[Records drawn from a dataset]
┏━━

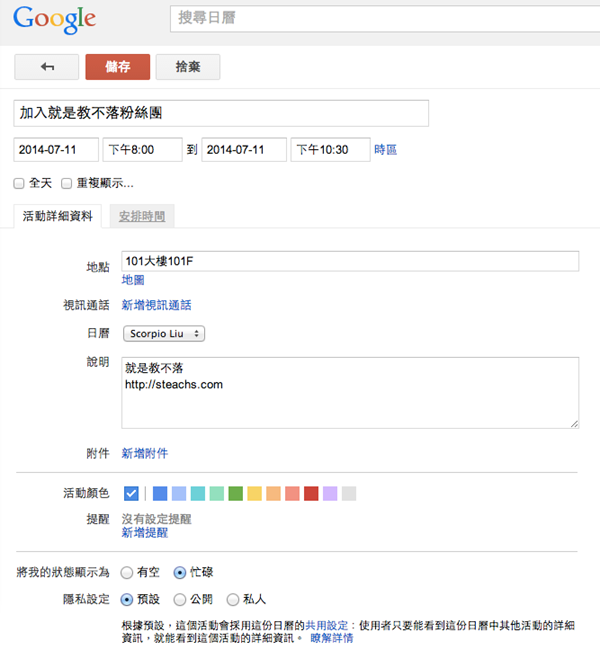This screenshot has height=650, width=600.
Task: Select the default checked calendar color
Action: (x=131, y=493)
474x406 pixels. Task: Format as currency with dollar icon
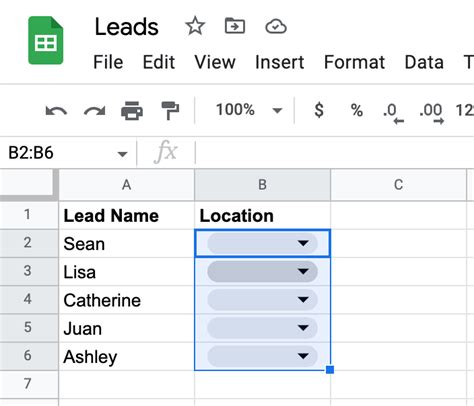[x=319, y=110]
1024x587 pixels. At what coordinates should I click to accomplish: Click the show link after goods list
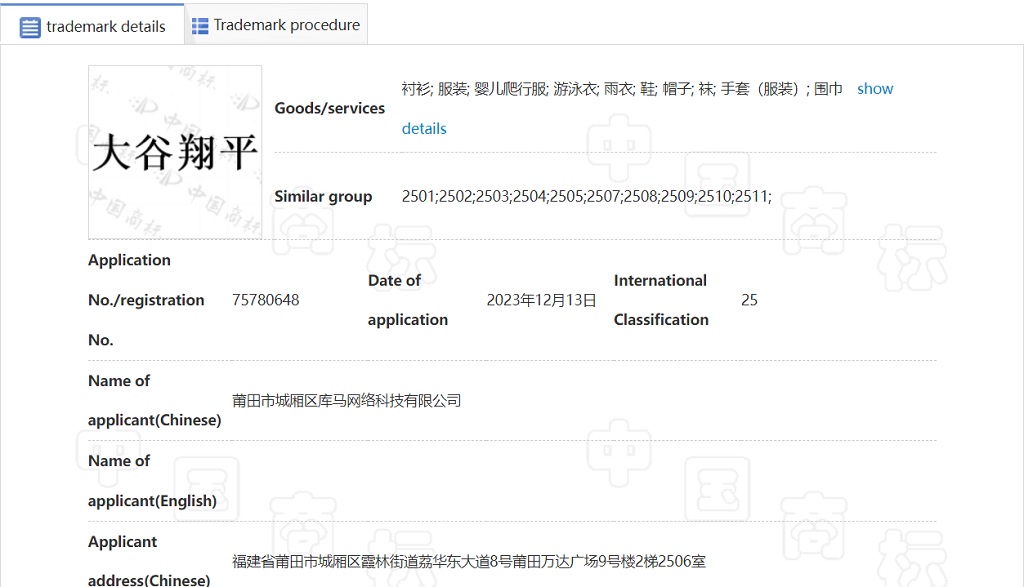coord(874,89)
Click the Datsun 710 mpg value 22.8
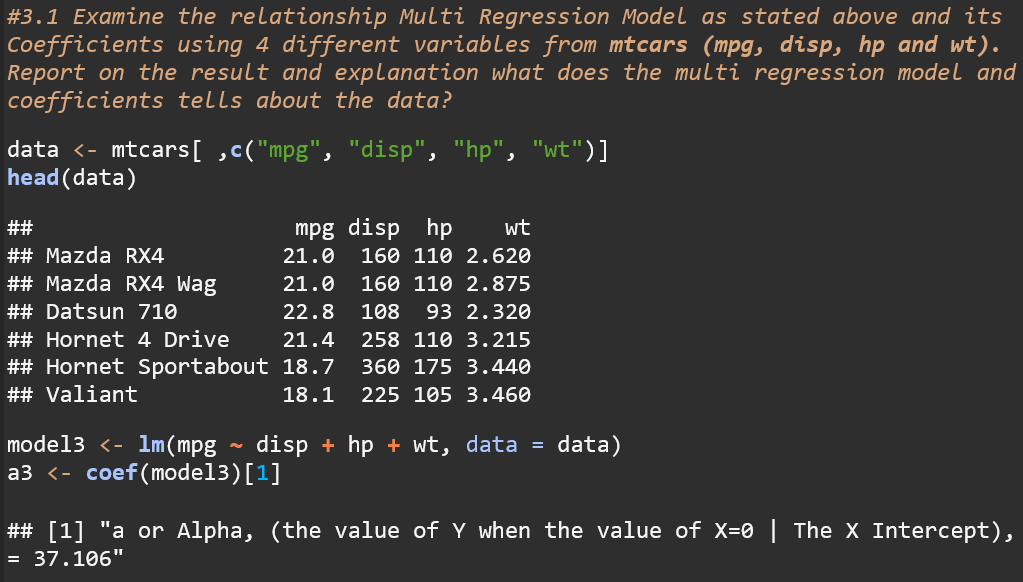Screen dimensions: 1023x582 [x=309, y=312]
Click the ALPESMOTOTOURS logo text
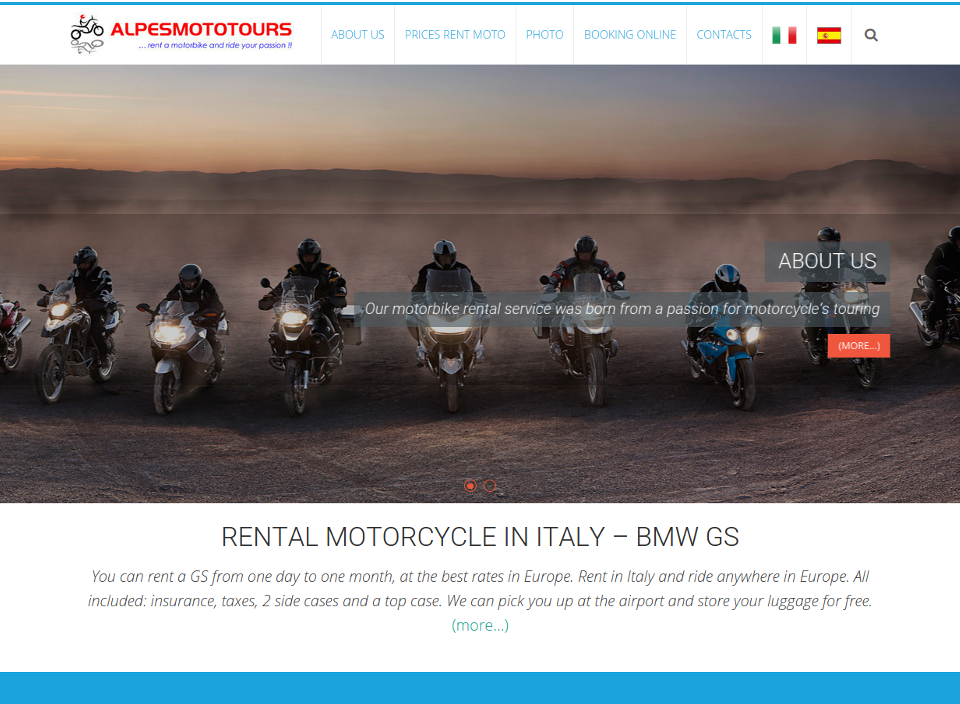Image resolution: width=960 pixels, height=704 pixels. (201, 29)
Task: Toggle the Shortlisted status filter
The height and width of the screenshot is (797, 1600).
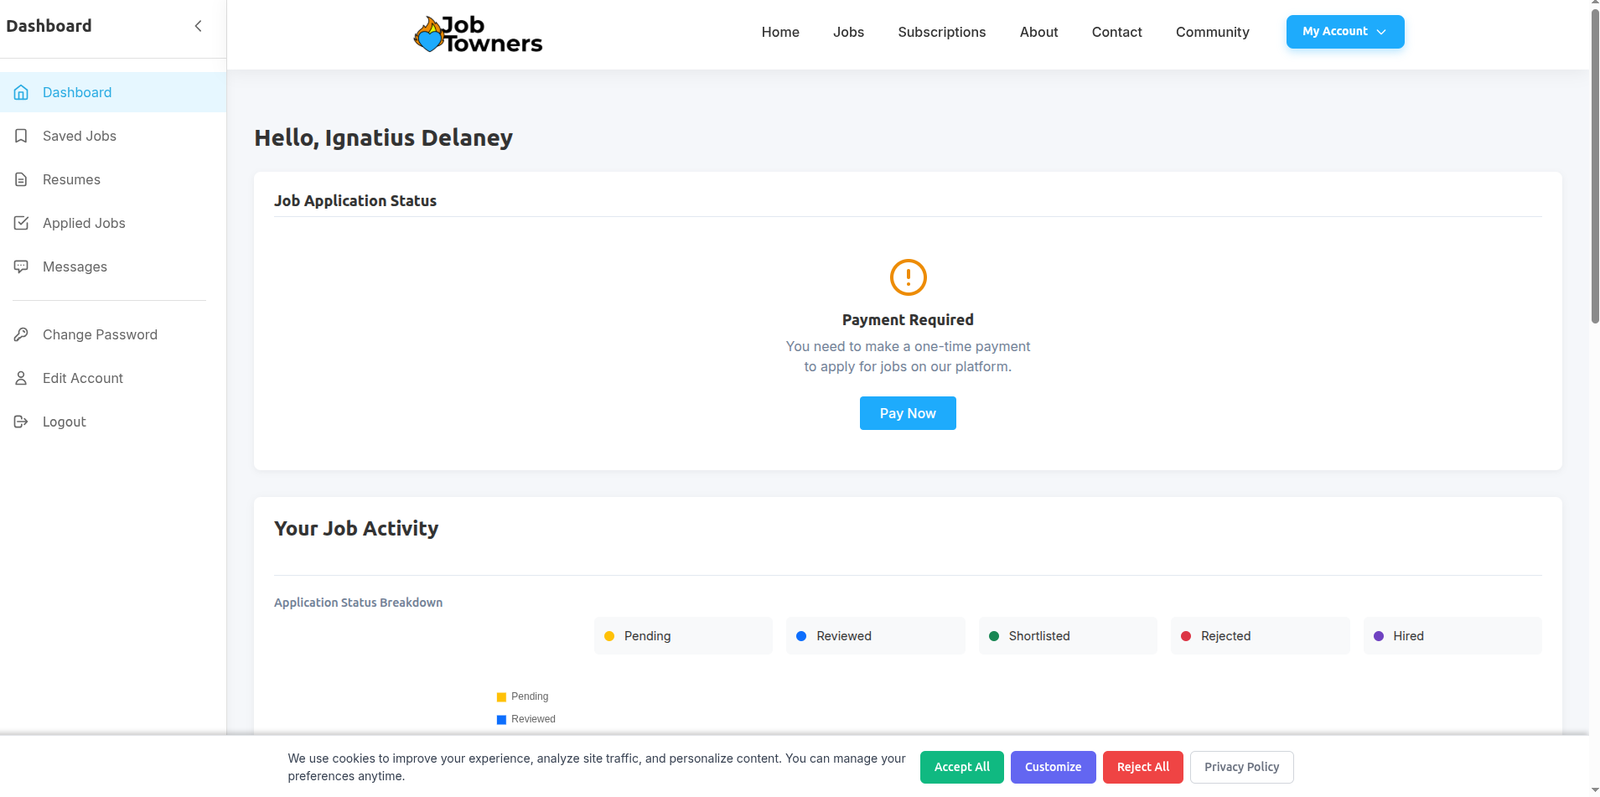Action: pos(1067,636)
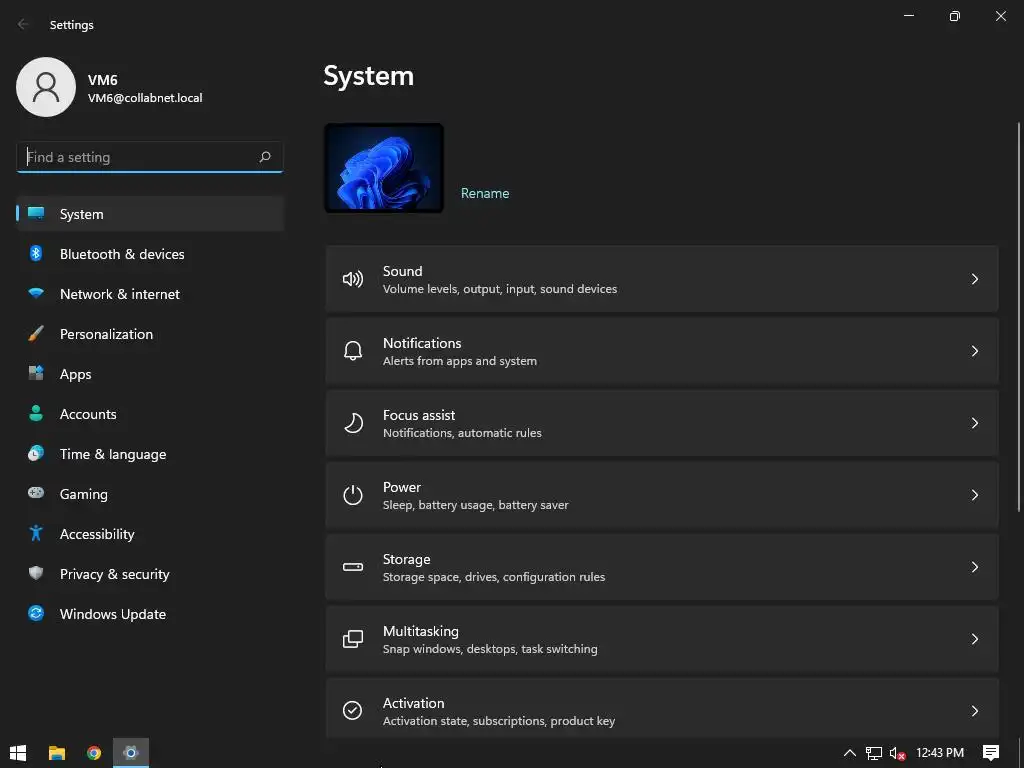Click the Bluetooth & devices icon
1024x768 pixels.
click(36, 254)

┗━━

* **Work instruction**
Nothing but an exact copy is needed, covering the lines from the line with "1024x587 pixels. At" through the last line of the entries, pictures excluded.

* **Result of the exercise**
1024x587 pixels. At what coordinates should I click to accomplish: Click the show link after goods list
coord(874,89)
Click the Datsun 710 mpg value 22.8
Screen dimensions: 1023x582 [x=309, y=312]
Click the ALPESMOTOTOURS logo text
Image resolution: width=960 pixels, height=704 pixels. (201, 29)
Task: Toggle the Shortlisted status filter
The height and width of the screenshot is (797, 1600).
Action: pos(1067,636)
Click the Bluetooth & devices icon
1024x768 pixels.
click(36, 254)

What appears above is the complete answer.